2. I'm sorry that such a demented piece should be associated in any way with your article - but if it was thought necessary to air it then I think res ipsa loquitur is as good a line as any

3. As for the ad hominen attacks on you I'm sure you must know what I and all your reviewers feel about that kind of thing

4. The most important thing is that it didn't cost you any time because trash like that gets in the way of reviewing

Jonathan Woolf


I am shocked at the online publication of this vicious farrago of vituperation. "Rife with errors"? Tu quoque. Both it and the "reviews" of the egregious Dr Wright* are riddled with sloppy English, to an extent that makes them almost unreadable, also being full of meaningless repetition and non sequiturs. In my opinion it should be removed from the site, together with any other effusions by its onlie and proximate begetters, if they are not indeed one and the same mentally challenged individual.
I should add that I am neither homosexual nor paederastic, nor indeed bestially inclined, yet I love the music of Britten, which I place some way above that of Walton, without feeling compelled to deny that Britten had some very unpleasant characteristics ~ so did Wagner and other great composers. Doubtless Messrs Wright and Harrison also excoriate writers like Thomas Mann in the homeopathic exgurgitations of vitriol they indulge in at their boys' nights out or in, but I doubt whether there are literary websites to accommodate their obsessions.

Martin Walker

* All David Wright's articles have since been removed from MusicWeb.


I have not yet read the biography, only Wright/Harrison's response to it. Those comments show their author to be a illiterate, homophobic, ninny.
I like Rob's reviews -- the material he covers and the way he writes.

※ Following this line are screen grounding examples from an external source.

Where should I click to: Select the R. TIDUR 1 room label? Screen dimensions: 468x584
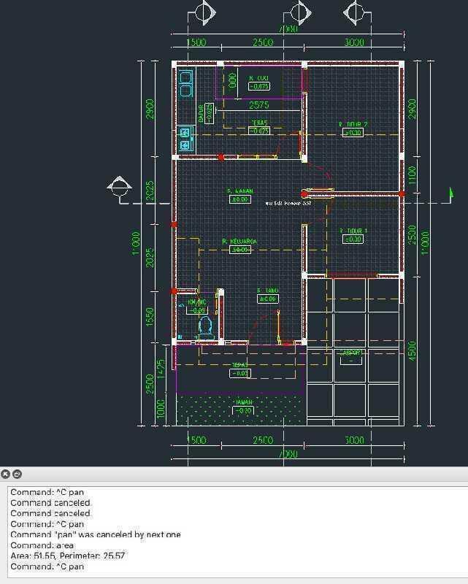353,231
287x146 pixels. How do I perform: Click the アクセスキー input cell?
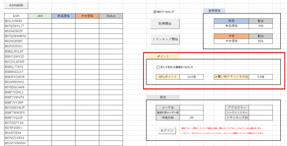[260, 107]
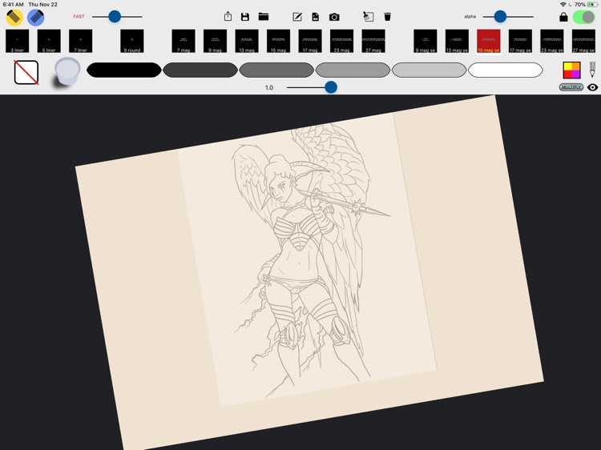Click the padlock icon
The image size is (601, 450).
[x=563, y=16]
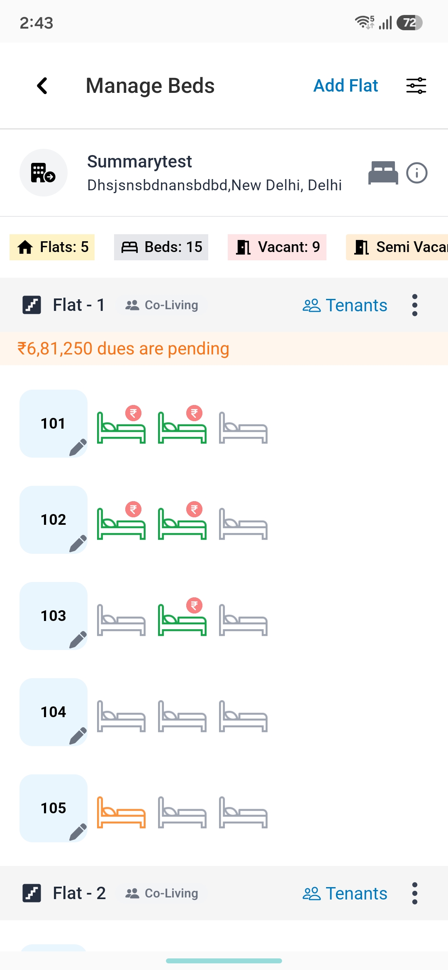Tap the third vacant bed in room 101
Image resolution: width=448 pixels, height=970 pixels.
[243, 428]
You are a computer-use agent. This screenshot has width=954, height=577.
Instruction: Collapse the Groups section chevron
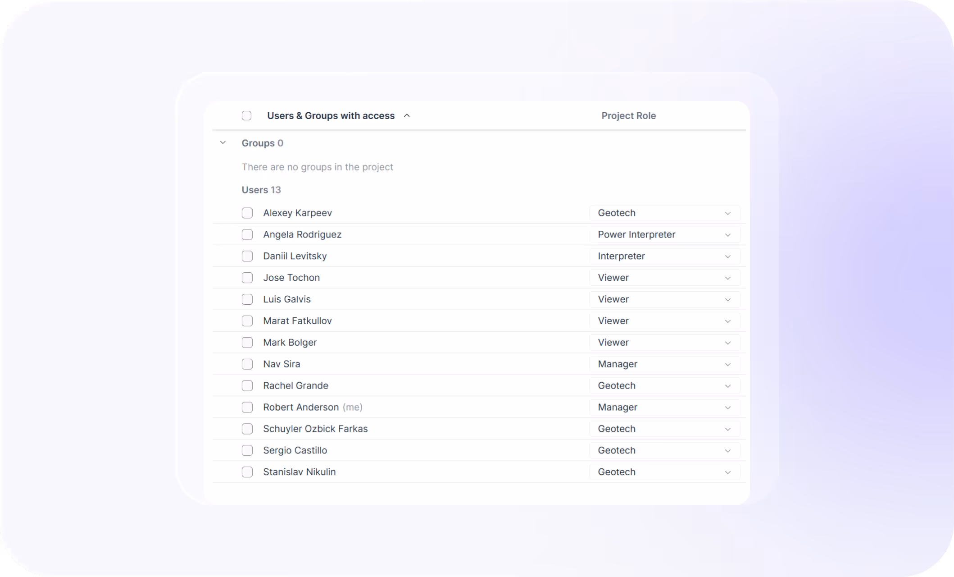[223, 143]
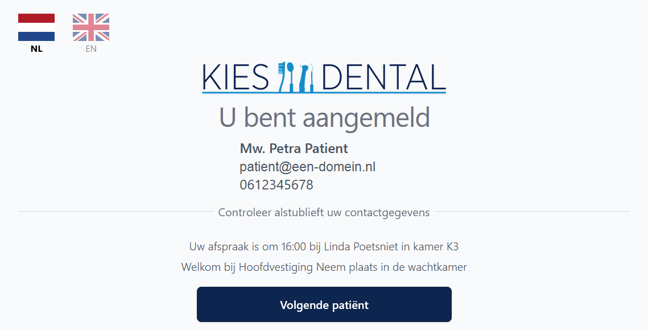Viewport: 648px width, 330px height.
Task: Click the word wachtkamer
Action: (437, 267)
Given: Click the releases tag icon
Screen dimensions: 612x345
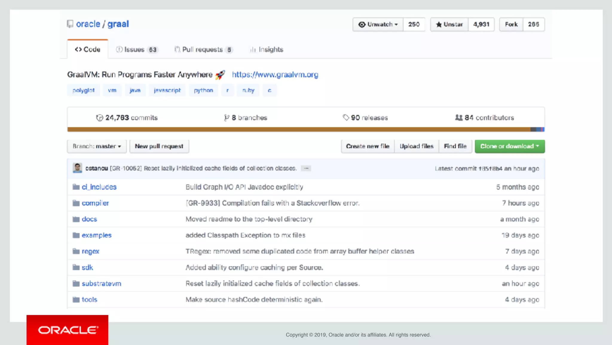Looking at the screenshot, I should pos(346,118).
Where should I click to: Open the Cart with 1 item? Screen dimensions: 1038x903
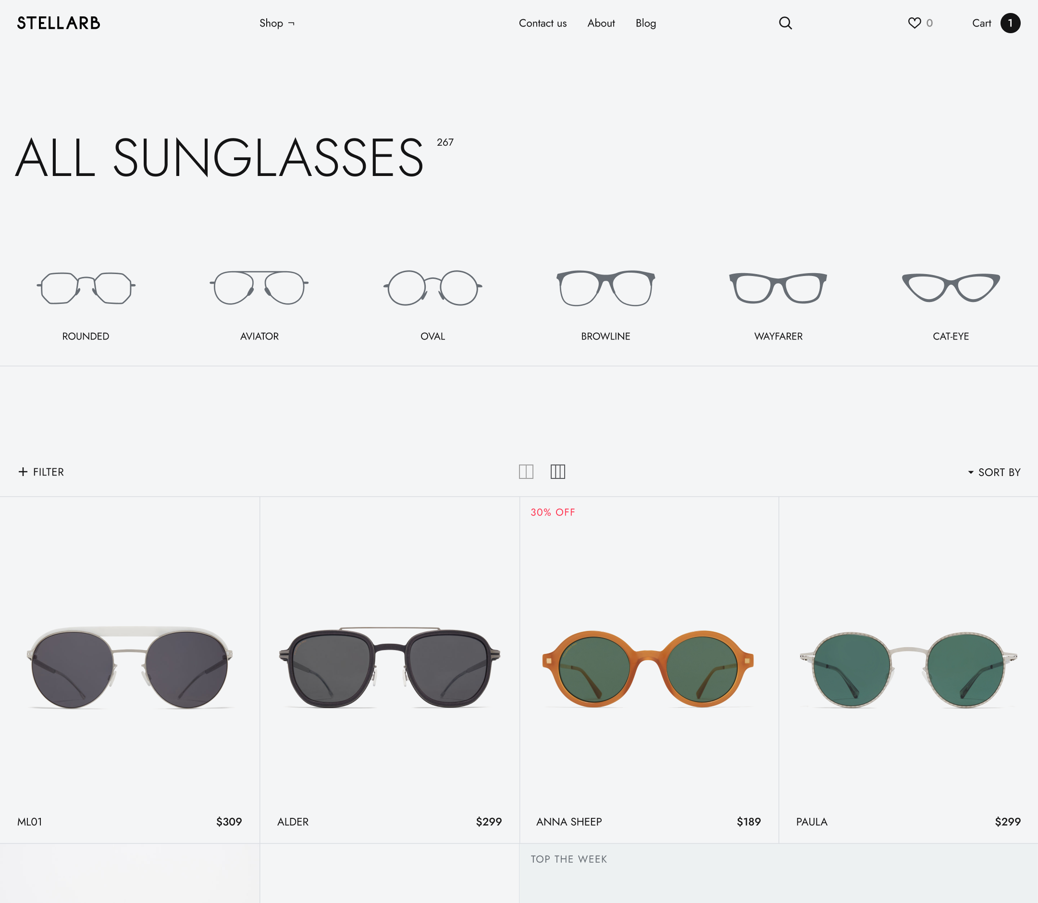(996, 23)
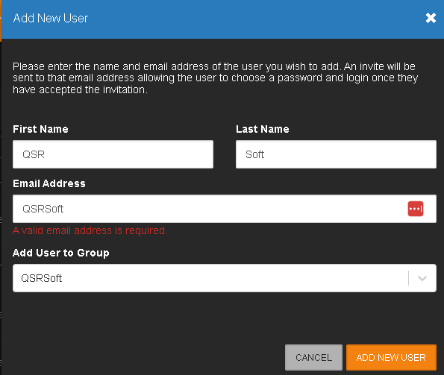Image resolution: width=444 pixels, height=375 pixels.
Task: Click the blue dialog header bar
Action: [222, 19]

Long live Rob and MusicWeb. Hurrah!

John Hill


I am amazed that any professor, in this case Mr. Harrison, could write such a response to Rob's biography of Britten. First, Harrison's comments clearly reveal that he is deathly afraid of any homosexual tendencies he might possess. Second, his ranting about the low merit of Britten's music is just an opinion that obviously gets mixed in with his hatred of Britten as a homosexual. However, the worst aspect of Harrison's diatribe is that he presents subjective matters as if they were truly objective and can be measured.
When comparing Harrison to Britten, Harrison appears to be the more obnoxious and harmful to society.

Don Satz


Who is this Prof. J. Harrison, and who is David Wright? What appears above is so rabidly homophobic and inflammatory as to be beneath contempt. All these criticisms of Britten's music (with a side-swipe at Frank Bridge, an interesting composer and important teacher) are shaped and coloured by their judgement and opinion of his personality; they cannot be called music criticism -- they are simply prejudiced, destructive attacks.

We all know that Britten was a complex, egocentric, difficult and troubled man. It is not the first time that an artist has been so. To anyone with ears to hear, we also know that he was a composer of genius and a wonderful pianist, particularly in chamber music and as a Lieder accompanist. The extent to which his music was shaped by his psychological makeup is a matter for critical consideration, not prejudiced hysteria.

Comments on Britten and his music as they appear above are demeaning to the writers, and contribute nothing to our knowledge of an important figure in the history of 20th century British music and musical life. Anyone believing and writing such stuff should feel ashamed of themselves -- they certainly cannot be considered serious musical commentators.

Derek Adlam


I'm not altogether certain whether or not to thank you for posting
Professor J. Harrison's truly vile, unbelievably stupid screed about
Britten. Of what is Harrison a professor? Is he still walking the
streets free? It's a useful article, I suppose, in that it shows the depths to
which some people will go to malign an enduring composer. Its ineptitude,
its obsessiveness, its assumption that opinions, phobias and jealousy all
qualify as "facts" - there are certainly worse things available on the
Internet, I guess, although not on this website.

Still, as an object lesson, it's a pip! I'm sorry you and Rob have to put
up with such garbage. Keep up the good work!